Eastside Cannery implosion draws crowds—despite officials calling it “not a public event”

Eastside Cannery implosion draws crowds—despite officials calling it “not a public event”

eastside cannery came down in a controlled implosion along Boulder Highway as spectators gathered across the street—an uneasy contrast to repeated official messaging that the demolition was not a public event and would have no public viewing areas.

What happened at Eastside Cannery, and why did it become a spectacle anyway?

Crews imploded the Eastside Cannery Hotel-Casino along Boulder Highway, and spectators gathered across the street to watch the building come down. While public viewing areas around the property were not planned, the implosion still drew a crowd—some coming for the first-time experience of seeing a building collapse in person, others arriving with personal memories tied to the property.

At the Longhorn Casino, the event took on a commercial tone. The property hosted a demolition party, selling parking spaces for $25 and rooms for $250 to give guests a direct view of the implosion. The gathering drew visitors from out of state as well as longtime Las Vegas locals.

Among them was Mark Carson, who said this was his first demolition. Carson brought his guitar and secured a parking space across from the Cannery. “I want to watch it, I want to feel it, ” he said, describing himself as a retired carpenter who spent his career building structures. For him, watching one come down in real life carried its own weight.

Gus Biner said he drove from San Diego for the event. He described the Cannery as one of his favorite casinos and said he typically stays at the Longhorn Casino when he visits Las Vegas. He also framed the implosion as something he had only ever seen at a distance. “It’s just I have never seen a building come down live, ” he said.

How did “no public viewing” square with road closures and on-site crowds?

The Nevada Department of Transportation stated that a portion of Boulder Highway would be temporarily closed for the implosion, with the closure running from Wednesday, March 4 at 11 p. m. ET to Thursday, March 5 at 6 a. m. ET. The affected stretch was between Harmon Avenue and Sun Valley Drive. A detour was planned, with law enforcement and temporary traffic control on site.

The official demolition time was set for Thursday, March 5 at 2 a. m. ET. Separately, Boyd Gaming spokesman David Strow said the demolition was not a public event and that there would be no public viewing areas around the property.

Yet the scene described at the time of the implosion shows spectators gathering across the street, and a neighboring property monetizing proximity through a viewing party. The contrast is not merely semantic. “No public viewing areas” describes the immediate property perimeter; it does not prevent crowds from forming elsewhere, particularly when nearby businesses offer paid access to vantage points outside the restricted zone.

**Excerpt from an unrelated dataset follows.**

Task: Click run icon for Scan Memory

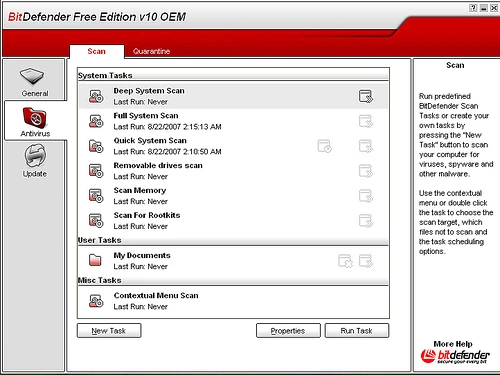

What the implosion says about what comes next for eastside cannery

The Eastside Cannery was built in 2008 but closed during the COVID-19 pandemic and never reopened. In a separate account of the property’s history, Eastside Cannery opened in 2008 as a replacement for the aging Nevada Palace. Like other gaming properties at the time, it closed in March 2020 because of the onset of the coronavirus pandemic. Boyd Gaming opted to keep it dark in the years since and directed customers to nearby Sam’s Town in its place.

Boyd purchased the parent company, Cannery Casino Resorts, in 2016, adding Eastside Cannery and the original Cannery Casino and Hotel in North Las Vegas to its portfolio. Boyd Gaming later confirmed it had been in talks to sell the site for residential use. Housing is planned for the site, a development that drew mixed reactions from people who gathered to watch the implosion.

Sue Jaszekowski told a local television crew she has fond memories of the Cannery, describing specific experiences she associated with the property. She said the demolition felt personal, despite having watched multiple implosions on the Las Vegas Strip. Her reaction to housing planned for the site was negative: “I am not excited about that at all, ” she said. Carson took the opposite view, saying, “I like progress, and I like seeing the progress. ”

For the corridor around Boulder Highway—briefly shuttered overnight, then reopened—this moment crystallized a transition already underway: a closed gaming property that never returned after 2020, now physically erased, with residential use discussed as the next chapter. The implosion created a public focal point even as the operation was framed as controlled and not intended for public attendance. In that tension sits the clearest takeaway: eastside cannery is gone, but the debate over what replaces it is only beginning.